Во второй половине месяца работы развернулись вовсю. Землю под конвоем вертухаев копали и возили тачками зэки. Промерзший за зиму песчаный грунт поддавался с трудом. Артиллеристы Иваницкого разбирали разбитые немецкими снарядами и бомбами здания на кирпич. Саперы занимались устройством артиллерийских казематов. Стрелки Гаврилова ремонтировали стрелковые и артиллерийские казематы во внешних валах. Работы велись с полным напряжением сил. По приказу комкора оборона должна быть полностью подготовлена к 29 апреля.
После вывода всех частей мародеры снова активизировались. Караульную службу пришлось усилить. По гребню внешнего вала саперы протянули колючку. Помимо стационарных ночных постов, установленных на валу через каждые 500 метров, по всему периметру пустили парные караулы. За месяц полтора десятка мародеров сдали в комендатуру, а двоих даже подстрелили.
В середине месяца в батальон поступили первые шесть ПТР и один пулемет ДШК с боекомплектом. Привезли обещанные Серпилиным польские пулеметы и патроны к ним. Без отрыва от стройки началась интенсивная боевая учеба. На оборудованном в Волынском укреплении стрельбище целыми днями грохали выстрелы бронебоек и трещали пулеметы. Расчеты поочередно осваивали новое вооружение. Артиллеристы Иваницкого побатарейно выезжали на корпусной полигон.

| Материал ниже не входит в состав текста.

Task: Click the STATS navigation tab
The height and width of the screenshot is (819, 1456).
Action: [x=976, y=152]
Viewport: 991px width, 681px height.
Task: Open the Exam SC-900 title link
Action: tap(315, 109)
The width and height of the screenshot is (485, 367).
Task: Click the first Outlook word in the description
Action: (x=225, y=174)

В конце месяца Гаврилову изрядно потрепал нервы дивизионный особый отдел. Какой-то гад написал донос, что по приказу начальника гарнизона в крепости вредительски разбираются на кирпич целые здания. Ретивый капитан – особист, явившийся для разбора доноса, обнаружив идущую полным ходом разборку зданий, не нашел ничего лучшего, как запретить разборку и арестовать Гаврилова. Начал шить дело о вредительстве.
О дальнейшем развитии событий Гаврилову рассказывал заместитель комдива по политчасти полковой комиссар Бабичев. Замполит батальона Никишкин, узнав об аресте комбата, сразу позвонил замполиту полка, тот – замполиту дивизии, а тот пошел к комдиву. Комдив Яковенко, присутствовавший при посещении комкором крепости, и слышавший своими ушами указание комкора о разборке разрушенных зданий, сразу позвонил Серпилину. Комкор вызвал к себе не в меру ретивого особиста вместе с его начальством и полчаса орал на них. Знавший историю Серпилина, Бабичев не преминул заметить, что комкор сильно не любит НКВД-шников, а за компанию с ними – особистов, и при наличии законного повода с наслаждением оттаптывается на них.
В результате Гаврилова выпустили с извинениями, ретивого особиста из корпуса выперли, а по разборке зданий появился корпусной приказ. В кутузке Гаврилов просидел всего три часа. Гада нашли по почерку – им оказался младший политрук одного из артвзводов по фамилии Березовский. Его из корпуса убрали тоже.
В начале марта батальон получил полный комплект нового вооружения. Гаврилов на две недели освободил от строительства и караульной службы расчеты ПТР и новых пулеметов, чтобы не отвлекать бойцов от их освоения.
Стаявший в последних числах марта снег позволил ускорить земляные работы. Батальон закончил расчистку от кустарника валов, рвов и всей полосы отчуждения шириной один километр вокруг внешних валов и приступил к выравниванию грунта, чтобы убрать все потенциальные не простреливаемые точки. Саперы выставили колючку в два кола в двухстах и трехстах метрах от внешнего рва. Одновременно восстанавливались разрушенные амбразуры в казематах.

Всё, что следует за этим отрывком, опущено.